YOUR TASK =
Please repeat the lines below, exactly and only, from the one that holds "Click the iosMain" through the one that holds "This screenshot has width=1401, height=801.".

Saved entries
•••

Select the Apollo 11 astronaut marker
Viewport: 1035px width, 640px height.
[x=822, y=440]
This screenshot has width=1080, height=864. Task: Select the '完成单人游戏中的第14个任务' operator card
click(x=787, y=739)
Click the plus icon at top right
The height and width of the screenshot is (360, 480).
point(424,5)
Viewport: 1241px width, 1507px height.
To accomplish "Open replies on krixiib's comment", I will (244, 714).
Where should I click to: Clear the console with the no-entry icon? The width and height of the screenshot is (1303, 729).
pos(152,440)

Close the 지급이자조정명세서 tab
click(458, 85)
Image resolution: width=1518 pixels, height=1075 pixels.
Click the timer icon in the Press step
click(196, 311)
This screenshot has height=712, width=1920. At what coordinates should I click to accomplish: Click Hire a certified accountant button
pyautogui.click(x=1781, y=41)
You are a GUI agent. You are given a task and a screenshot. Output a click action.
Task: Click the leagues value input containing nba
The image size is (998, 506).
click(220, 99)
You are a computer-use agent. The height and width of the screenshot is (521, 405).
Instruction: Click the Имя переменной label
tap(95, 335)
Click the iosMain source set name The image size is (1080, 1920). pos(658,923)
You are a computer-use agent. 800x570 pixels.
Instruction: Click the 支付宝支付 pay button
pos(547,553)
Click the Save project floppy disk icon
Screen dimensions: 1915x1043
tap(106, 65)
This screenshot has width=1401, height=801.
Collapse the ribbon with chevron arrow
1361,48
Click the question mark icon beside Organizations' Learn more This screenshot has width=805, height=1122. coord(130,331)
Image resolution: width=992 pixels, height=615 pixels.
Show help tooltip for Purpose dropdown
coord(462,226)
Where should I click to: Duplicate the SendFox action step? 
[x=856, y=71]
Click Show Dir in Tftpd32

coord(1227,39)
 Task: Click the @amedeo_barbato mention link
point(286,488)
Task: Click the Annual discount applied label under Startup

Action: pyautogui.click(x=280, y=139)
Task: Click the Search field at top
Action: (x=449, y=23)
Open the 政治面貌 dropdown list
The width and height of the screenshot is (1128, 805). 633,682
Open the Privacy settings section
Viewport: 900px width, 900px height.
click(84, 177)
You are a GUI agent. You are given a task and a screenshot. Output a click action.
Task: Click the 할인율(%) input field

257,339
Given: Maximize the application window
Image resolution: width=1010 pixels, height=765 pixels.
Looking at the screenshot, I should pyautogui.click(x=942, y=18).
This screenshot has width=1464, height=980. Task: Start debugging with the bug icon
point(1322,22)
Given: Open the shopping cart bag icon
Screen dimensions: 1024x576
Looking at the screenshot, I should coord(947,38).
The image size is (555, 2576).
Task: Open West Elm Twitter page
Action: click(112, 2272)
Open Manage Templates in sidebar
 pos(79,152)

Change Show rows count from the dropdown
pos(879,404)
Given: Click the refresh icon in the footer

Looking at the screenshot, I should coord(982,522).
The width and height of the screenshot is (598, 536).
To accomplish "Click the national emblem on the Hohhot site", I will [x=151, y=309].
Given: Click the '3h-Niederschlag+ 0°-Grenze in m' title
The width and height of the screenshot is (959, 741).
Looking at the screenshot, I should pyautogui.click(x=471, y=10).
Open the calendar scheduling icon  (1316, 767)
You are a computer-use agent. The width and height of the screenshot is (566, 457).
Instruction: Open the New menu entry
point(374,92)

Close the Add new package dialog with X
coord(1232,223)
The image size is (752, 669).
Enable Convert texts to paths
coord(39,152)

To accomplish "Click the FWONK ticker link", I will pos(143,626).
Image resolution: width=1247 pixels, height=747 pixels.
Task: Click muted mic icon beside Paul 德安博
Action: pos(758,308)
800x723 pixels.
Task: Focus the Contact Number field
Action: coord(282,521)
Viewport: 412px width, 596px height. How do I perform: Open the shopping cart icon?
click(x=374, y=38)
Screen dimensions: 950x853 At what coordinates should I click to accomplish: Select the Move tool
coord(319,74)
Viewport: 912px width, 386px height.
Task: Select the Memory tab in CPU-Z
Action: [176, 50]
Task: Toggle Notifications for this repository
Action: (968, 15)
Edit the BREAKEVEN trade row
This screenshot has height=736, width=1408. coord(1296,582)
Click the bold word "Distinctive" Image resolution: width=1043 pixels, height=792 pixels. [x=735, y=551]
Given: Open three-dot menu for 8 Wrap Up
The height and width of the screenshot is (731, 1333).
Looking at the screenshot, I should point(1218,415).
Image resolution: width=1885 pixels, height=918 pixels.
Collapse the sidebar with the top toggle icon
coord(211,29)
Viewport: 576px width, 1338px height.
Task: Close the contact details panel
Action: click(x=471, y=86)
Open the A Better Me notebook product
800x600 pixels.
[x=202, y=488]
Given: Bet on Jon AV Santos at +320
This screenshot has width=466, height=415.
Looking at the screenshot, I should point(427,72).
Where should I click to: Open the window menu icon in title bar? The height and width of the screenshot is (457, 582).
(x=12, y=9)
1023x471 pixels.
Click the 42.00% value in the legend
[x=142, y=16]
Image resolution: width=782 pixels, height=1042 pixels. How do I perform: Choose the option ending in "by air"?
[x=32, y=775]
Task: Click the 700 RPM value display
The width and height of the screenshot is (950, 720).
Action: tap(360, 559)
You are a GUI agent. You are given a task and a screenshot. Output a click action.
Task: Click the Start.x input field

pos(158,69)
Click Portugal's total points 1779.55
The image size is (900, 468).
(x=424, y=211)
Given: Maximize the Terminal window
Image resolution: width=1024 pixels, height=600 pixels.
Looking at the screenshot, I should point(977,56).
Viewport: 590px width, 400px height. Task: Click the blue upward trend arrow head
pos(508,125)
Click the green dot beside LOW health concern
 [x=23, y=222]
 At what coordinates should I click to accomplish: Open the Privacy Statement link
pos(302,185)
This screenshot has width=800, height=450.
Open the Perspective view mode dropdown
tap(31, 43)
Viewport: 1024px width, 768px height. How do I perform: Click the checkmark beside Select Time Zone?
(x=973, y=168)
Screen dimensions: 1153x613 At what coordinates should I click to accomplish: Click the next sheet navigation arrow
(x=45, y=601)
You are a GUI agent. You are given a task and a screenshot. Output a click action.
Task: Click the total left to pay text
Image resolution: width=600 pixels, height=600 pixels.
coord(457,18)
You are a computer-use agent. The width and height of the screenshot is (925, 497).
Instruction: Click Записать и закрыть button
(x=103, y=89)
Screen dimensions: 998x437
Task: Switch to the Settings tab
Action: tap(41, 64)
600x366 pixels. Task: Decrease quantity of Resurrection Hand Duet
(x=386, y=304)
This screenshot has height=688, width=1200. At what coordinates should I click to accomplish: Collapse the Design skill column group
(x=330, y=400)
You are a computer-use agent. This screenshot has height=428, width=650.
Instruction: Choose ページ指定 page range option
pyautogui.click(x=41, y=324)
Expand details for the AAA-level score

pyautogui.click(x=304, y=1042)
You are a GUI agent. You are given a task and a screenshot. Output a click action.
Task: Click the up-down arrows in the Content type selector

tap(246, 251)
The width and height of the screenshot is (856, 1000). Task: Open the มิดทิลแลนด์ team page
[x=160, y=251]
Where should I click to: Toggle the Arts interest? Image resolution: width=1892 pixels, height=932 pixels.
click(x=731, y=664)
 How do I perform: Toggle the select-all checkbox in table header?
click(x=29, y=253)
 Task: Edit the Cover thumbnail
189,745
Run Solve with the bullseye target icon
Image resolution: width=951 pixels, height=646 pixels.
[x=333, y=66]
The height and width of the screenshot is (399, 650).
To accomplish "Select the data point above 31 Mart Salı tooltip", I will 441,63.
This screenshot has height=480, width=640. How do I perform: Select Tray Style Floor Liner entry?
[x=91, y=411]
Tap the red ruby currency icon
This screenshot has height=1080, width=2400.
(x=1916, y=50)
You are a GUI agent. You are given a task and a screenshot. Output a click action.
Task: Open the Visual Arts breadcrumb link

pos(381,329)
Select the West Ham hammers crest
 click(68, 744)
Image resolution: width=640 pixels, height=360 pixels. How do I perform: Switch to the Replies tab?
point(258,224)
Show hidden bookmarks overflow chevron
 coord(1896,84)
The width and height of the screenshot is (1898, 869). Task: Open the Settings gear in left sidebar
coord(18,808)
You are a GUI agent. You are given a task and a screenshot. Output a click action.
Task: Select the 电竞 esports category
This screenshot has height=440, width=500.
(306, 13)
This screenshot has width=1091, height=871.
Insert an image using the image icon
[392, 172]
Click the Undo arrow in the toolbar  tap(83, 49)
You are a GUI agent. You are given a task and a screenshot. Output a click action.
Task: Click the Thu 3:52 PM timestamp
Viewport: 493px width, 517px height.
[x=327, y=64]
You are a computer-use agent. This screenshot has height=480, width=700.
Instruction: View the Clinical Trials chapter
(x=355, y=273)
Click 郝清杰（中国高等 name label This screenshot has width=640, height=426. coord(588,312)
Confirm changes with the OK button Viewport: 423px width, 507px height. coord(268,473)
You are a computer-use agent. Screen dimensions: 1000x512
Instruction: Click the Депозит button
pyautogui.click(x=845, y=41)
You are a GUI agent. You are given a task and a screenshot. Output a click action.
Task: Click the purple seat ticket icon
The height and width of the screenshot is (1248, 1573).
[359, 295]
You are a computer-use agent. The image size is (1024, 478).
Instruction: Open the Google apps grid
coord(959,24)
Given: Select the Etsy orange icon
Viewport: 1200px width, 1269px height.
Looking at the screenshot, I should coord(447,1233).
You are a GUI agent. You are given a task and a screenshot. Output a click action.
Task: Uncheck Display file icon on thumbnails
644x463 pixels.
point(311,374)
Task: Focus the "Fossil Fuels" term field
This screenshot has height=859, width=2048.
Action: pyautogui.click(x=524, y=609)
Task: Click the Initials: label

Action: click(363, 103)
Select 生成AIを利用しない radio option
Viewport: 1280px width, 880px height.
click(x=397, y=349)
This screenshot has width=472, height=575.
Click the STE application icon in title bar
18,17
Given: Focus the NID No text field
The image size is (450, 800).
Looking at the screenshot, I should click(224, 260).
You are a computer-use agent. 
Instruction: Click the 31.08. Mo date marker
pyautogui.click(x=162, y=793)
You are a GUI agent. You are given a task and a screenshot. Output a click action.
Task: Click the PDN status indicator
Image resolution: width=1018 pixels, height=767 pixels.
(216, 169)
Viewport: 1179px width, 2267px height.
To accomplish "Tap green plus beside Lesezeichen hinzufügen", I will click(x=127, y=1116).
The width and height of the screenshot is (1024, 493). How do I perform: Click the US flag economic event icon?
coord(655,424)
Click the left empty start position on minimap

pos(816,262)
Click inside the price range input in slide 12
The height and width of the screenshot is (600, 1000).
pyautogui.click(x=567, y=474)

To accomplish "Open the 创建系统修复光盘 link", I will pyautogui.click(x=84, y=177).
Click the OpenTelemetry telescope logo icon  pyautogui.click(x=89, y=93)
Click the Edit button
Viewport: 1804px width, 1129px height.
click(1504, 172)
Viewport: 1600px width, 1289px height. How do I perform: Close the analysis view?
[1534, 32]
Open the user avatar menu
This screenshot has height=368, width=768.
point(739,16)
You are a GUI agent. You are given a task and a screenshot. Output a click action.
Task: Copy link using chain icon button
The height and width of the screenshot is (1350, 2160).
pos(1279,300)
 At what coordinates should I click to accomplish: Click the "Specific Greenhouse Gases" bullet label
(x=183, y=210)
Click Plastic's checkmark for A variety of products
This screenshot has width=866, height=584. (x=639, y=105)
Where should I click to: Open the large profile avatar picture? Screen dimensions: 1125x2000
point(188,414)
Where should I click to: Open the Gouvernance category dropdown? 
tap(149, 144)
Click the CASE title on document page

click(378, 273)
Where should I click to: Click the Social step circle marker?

•••

TASK RESPONSE =
Click the iosMain source set name The image size is (1080, 1920). pos(658,923)
You are a computer-use agent. 800x570 pixels.
Instruction: Click the 支付宝支付 pay button
pos(547,553)
Click the Save project floppy disk icon
Screen dimensions: 1915x1043
tap(106, 65)
This screenshot has width=1401, height=801.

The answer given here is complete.